Information provided ->
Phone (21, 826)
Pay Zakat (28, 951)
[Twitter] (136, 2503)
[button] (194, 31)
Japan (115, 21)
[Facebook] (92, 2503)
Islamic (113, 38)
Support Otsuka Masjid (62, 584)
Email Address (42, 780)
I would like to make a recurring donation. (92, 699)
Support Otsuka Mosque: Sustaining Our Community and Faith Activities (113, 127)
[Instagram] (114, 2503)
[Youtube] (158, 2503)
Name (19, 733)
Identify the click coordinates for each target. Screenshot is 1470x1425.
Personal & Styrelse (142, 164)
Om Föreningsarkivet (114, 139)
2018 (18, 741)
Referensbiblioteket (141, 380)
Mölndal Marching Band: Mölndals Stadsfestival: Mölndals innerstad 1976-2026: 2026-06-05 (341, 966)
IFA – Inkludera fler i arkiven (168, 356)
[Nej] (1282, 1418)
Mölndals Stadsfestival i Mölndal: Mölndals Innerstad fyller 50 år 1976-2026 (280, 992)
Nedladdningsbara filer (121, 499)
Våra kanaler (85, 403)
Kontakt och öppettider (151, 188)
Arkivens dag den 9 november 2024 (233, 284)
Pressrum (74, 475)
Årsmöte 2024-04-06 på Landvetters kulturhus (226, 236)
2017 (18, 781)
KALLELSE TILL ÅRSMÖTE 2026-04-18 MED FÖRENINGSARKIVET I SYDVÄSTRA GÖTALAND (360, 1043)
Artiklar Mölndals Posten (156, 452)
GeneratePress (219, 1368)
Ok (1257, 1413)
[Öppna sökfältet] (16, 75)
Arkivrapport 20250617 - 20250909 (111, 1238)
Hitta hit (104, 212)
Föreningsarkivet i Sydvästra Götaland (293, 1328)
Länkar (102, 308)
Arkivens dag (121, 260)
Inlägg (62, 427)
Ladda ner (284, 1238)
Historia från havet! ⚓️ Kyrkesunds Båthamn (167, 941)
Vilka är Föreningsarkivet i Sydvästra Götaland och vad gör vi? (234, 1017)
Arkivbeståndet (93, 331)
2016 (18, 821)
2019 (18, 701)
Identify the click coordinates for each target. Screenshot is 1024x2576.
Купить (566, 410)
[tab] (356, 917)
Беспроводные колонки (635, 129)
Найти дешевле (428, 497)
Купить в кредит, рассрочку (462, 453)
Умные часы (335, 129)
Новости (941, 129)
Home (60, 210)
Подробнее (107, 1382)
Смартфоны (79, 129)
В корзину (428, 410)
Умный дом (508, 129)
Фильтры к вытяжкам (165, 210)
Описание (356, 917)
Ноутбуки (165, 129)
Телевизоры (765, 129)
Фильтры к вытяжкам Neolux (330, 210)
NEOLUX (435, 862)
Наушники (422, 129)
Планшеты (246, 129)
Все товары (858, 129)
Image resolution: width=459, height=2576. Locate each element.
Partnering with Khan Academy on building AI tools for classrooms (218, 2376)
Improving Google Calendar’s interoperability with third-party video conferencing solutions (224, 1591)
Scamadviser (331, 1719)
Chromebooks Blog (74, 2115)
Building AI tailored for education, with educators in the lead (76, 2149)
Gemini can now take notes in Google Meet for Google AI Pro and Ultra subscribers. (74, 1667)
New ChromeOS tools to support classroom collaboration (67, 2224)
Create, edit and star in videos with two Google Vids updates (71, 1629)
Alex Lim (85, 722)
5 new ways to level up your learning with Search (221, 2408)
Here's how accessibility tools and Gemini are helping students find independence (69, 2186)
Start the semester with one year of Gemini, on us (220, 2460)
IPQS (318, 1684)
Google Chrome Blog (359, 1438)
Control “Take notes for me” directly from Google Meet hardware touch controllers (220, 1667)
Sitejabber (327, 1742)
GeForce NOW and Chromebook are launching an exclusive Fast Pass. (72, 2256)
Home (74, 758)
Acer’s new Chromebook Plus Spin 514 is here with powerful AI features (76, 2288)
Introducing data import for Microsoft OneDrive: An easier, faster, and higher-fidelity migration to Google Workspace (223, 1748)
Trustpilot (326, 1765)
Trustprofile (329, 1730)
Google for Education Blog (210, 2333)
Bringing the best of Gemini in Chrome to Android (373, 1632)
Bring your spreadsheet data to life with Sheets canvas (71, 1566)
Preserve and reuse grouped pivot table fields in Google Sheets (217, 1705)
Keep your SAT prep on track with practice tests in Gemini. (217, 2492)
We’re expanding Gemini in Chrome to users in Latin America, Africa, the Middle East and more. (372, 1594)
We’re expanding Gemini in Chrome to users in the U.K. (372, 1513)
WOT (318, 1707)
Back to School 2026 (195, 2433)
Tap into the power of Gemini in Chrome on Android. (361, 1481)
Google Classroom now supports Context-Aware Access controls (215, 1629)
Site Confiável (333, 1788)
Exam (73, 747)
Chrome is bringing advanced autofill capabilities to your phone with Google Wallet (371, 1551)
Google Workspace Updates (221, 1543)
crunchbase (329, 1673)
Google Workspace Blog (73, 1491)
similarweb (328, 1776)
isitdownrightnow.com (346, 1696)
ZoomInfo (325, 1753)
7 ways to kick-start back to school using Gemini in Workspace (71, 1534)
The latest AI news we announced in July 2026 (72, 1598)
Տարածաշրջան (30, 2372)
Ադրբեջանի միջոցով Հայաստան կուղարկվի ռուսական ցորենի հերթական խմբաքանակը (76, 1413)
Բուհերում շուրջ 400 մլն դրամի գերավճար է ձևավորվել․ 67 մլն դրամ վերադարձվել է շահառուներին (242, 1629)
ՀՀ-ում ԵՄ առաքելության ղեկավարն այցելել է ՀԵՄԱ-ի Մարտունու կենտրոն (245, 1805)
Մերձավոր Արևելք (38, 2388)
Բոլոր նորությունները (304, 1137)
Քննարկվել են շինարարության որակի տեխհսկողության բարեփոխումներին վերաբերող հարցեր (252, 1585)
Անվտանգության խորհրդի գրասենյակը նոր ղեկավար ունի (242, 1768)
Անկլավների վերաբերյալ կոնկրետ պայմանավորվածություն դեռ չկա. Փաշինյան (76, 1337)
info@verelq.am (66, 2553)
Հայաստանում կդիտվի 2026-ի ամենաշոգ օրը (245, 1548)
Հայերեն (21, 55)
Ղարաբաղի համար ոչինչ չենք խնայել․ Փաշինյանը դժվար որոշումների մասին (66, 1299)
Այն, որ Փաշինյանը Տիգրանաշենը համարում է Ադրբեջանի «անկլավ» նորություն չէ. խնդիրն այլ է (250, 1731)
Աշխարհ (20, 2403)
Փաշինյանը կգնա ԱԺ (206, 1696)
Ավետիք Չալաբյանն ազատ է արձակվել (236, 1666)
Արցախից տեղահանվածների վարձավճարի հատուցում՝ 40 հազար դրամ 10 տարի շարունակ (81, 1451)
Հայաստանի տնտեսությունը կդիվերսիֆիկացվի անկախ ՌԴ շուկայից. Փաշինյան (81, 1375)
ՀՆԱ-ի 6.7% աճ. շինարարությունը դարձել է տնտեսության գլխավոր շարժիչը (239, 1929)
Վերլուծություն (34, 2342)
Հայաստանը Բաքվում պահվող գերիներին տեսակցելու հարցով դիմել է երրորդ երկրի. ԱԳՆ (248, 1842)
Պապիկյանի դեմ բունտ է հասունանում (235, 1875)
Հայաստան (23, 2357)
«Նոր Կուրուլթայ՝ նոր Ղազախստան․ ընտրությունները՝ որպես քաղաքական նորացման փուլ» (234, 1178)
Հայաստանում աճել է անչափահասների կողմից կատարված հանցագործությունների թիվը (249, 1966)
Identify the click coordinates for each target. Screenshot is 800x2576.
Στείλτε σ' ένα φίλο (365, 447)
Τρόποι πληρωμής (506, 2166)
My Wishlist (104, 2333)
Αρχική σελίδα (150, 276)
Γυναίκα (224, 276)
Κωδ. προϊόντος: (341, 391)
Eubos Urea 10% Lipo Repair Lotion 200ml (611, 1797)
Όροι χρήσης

Task requirements -> Among the entries, find each line that includes the string "Mölndals" and copy it.

Expected answer ->
Mölndal Marching Band: Mölndals Stadsfestival: Mölndals innerstad 1976-2026: 2026-06-05 (341, 966)
Mölndals Stadsfestival i Mölndal: Mölndals Innerstad fyller 50 år 1976-2026 (280, 992)
Artiklar Mölndals Posten (156, 452)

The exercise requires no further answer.